The M4 floating-point unit only supports single-precision numbers to limit the size of the core. “The R4F has full double-precision as well, which is the main contributor to its size,” said Sadasivan.
Sadasivan said the gate count for the floating-point unit on its own is 25,000 gates and can despatch a maximum of one instruction per clock. The integer DSP is a single-instruction, multiple-data (SIMD) unit, however, with support for parallel 8 and 16bit operations and single 32bit.
“We have been working really hard to get to silicon as fast as possible,” said Lees. “We expect to have a test chip very soon. I hope to make an announcement in the coming months. If it goes like the M0 then we will be able to go to volume by the end of the year or the start of 2011.”

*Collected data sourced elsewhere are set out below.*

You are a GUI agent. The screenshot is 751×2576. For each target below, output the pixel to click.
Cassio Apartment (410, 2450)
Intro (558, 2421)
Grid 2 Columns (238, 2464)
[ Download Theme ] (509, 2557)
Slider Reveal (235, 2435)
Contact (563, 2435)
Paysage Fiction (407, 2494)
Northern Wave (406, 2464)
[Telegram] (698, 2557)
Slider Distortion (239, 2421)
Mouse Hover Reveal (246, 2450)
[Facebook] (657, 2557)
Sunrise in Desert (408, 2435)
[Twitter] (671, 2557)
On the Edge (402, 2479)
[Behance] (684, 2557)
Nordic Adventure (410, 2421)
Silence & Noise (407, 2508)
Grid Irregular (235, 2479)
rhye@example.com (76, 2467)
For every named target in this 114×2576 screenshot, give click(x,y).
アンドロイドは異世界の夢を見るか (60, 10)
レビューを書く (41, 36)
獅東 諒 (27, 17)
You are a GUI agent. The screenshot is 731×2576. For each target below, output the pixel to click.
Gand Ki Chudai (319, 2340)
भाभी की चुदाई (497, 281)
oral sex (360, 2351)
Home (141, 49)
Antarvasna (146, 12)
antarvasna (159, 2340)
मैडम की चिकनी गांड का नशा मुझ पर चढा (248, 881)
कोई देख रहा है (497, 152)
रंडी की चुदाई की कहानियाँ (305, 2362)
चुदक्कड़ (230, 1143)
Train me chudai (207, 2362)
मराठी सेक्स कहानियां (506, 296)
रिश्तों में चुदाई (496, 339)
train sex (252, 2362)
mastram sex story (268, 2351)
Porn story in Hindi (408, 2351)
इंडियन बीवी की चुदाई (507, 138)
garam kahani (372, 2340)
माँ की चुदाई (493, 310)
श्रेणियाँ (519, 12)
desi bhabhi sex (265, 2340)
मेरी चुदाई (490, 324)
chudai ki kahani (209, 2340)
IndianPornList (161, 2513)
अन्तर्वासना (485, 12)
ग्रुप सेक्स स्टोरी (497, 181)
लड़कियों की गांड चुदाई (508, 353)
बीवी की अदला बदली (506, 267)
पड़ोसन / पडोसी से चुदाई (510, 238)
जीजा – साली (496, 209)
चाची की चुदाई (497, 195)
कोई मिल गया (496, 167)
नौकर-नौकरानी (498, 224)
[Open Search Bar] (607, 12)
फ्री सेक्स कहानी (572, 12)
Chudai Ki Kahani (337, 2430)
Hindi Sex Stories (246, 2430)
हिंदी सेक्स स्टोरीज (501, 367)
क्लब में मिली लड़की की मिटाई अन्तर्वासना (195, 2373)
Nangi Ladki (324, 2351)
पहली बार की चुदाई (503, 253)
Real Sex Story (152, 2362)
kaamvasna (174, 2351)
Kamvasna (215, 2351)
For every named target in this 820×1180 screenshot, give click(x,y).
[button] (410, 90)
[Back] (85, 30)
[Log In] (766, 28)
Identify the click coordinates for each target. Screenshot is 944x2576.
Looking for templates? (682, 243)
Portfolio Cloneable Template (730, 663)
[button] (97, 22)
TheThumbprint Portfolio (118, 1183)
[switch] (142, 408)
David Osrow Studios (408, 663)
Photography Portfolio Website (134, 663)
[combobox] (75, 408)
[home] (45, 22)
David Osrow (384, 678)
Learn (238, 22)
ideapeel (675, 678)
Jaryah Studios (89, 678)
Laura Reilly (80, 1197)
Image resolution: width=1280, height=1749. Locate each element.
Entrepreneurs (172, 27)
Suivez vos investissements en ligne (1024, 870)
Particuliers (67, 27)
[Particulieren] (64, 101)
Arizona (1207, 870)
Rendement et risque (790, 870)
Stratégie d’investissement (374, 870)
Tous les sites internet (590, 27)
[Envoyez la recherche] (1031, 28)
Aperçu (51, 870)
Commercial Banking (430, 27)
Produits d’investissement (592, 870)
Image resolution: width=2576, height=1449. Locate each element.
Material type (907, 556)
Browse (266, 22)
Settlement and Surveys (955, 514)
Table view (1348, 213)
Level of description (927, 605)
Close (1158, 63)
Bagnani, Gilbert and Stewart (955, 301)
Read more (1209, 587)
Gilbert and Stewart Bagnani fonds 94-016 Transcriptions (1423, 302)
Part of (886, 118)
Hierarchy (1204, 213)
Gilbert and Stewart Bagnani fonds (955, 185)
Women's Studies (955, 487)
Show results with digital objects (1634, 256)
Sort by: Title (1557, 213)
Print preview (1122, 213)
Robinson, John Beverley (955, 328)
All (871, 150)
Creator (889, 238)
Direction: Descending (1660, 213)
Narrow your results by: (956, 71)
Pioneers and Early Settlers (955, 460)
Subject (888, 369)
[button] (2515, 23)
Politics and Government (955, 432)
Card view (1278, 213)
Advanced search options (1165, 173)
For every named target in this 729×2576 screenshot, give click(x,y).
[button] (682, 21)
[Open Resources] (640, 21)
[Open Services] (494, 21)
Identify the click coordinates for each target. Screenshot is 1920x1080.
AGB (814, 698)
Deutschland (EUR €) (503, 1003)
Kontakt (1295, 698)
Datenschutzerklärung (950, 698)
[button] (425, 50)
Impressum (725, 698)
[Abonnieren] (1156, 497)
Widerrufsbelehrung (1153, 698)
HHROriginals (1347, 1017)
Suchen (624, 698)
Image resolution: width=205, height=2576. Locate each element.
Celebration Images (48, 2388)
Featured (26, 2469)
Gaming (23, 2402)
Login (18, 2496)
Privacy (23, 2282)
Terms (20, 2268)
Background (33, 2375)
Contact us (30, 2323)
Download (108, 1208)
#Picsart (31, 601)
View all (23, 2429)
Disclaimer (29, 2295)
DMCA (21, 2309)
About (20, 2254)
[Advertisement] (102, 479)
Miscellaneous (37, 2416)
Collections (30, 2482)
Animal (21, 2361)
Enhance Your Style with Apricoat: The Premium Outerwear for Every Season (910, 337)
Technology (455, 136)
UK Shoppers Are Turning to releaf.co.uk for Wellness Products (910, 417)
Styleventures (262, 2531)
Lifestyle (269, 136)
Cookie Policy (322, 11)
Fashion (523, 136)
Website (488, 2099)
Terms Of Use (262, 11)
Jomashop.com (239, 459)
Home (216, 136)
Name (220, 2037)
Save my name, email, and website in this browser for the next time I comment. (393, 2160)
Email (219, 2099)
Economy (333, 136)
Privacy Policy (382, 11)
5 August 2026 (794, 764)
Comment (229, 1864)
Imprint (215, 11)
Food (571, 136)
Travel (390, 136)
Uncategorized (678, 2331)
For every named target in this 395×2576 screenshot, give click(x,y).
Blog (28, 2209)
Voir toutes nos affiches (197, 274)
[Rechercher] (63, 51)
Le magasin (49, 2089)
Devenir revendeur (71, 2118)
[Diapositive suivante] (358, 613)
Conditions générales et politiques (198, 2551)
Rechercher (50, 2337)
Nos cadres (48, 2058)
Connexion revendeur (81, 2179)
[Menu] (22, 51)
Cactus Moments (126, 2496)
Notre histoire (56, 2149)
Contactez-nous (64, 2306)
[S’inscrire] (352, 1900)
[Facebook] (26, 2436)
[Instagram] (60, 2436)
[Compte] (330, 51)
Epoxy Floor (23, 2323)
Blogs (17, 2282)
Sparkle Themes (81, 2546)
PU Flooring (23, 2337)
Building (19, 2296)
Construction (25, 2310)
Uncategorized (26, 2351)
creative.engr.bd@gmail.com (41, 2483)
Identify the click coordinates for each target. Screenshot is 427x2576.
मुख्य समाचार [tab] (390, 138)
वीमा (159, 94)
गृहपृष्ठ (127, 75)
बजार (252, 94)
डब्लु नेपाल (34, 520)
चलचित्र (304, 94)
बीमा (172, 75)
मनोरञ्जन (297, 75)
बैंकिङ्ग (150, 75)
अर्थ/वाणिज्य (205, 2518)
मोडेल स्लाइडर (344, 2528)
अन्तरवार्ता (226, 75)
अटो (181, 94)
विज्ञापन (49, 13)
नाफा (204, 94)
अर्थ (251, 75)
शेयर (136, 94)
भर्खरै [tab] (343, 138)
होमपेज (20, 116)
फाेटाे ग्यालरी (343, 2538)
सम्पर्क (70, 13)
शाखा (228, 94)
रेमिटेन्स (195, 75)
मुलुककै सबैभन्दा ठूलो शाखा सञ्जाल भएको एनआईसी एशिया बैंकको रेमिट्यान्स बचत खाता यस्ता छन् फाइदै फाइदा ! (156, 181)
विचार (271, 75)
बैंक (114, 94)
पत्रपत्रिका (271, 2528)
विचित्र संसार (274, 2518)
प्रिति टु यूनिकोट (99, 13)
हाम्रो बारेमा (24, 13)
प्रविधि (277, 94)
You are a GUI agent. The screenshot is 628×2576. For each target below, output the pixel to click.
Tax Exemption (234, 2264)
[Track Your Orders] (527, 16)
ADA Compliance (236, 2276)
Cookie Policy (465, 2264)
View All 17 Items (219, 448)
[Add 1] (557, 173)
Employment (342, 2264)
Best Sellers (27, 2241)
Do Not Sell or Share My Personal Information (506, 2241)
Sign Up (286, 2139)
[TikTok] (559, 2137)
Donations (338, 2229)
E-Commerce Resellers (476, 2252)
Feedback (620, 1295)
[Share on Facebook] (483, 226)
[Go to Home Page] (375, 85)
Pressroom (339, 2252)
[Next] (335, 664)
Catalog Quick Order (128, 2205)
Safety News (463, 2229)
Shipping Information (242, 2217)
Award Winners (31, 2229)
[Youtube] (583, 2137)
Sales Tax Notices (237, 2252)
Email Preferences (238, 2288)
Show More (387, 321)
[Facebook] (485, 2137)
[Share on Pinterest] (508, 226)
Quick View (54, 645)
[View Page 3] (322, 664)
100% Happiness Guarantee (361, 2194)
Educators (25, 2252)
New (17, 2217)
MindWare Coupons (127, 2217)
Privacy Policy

Lees said the 90nm process is a likely target for the M4 to take advantage of better memory density rather than performance. “The 90nm lower-power process doesn’t give you the clock improvement you would expect because of the concentration on low leakage.
“But the core is small enough to retrofit to 0.13µm, maybe for very specific motor controllers, possibly even embedded in the motor body itself.”
“In the 90nm generation, we are moving to an even wider flash memory bus than we had before, based on the knowledge that we are moving up in the frequency range. What we have seen since the version of the M3 is a very much improved memory path. And get much better performance than ARM7,” said Lees. “We are getting 40 to 50 per cent better cycle times from memory at the same clock speed.”
Sadasivan said the M4 adds about 30 per cent to the core area compared to the M3; the floating-point unit adds a further 40 to the the space taken up by the M4. “All told, it is about 2x the M3,” he said.
Lees said there is a push towards greater concentration on analogue circuitry at NXP that will probably results in the greater use of multichip packages: “As part of the company’s migration to high-performance mixed-signal since the divestment of the mobile and set-top box units, we have been developing pipelined ADCs moving up to 20Msample/s. You need an appropriate processing engine to go with that.
“We see high-performance analogue becoming much more mainstream. The industrial market has always been very conservative but is becoming more focused on energy efficiency. With all the legislation and drive to reduce energy consumption, this is becoming one of the big drivers,” said Lees.
“The challenge in 90nm is that the analogue circuitry doesn’t shrink and nor does the power. You have to really consider whether to go multi-die.”
“I think multicore with different architectures and supporting extreme DSP implementations would be very much more difficult for the customers in the microcontroller world. It’s OK for SoC but not viable with the support required across an entire market. But multiple cores based on the same architecture: it’s attractive to combine the M0 with one of these higher-performance implementations,” said Lees, pointing to the use of the M3 in a set-top box chip designed by NXP that used a faster ARM processor for the main applications. The M3 acts as a power-management controller.
“The CoreSight debug system is fully compatible across the full range so there is one coherent development environment,” said Lees.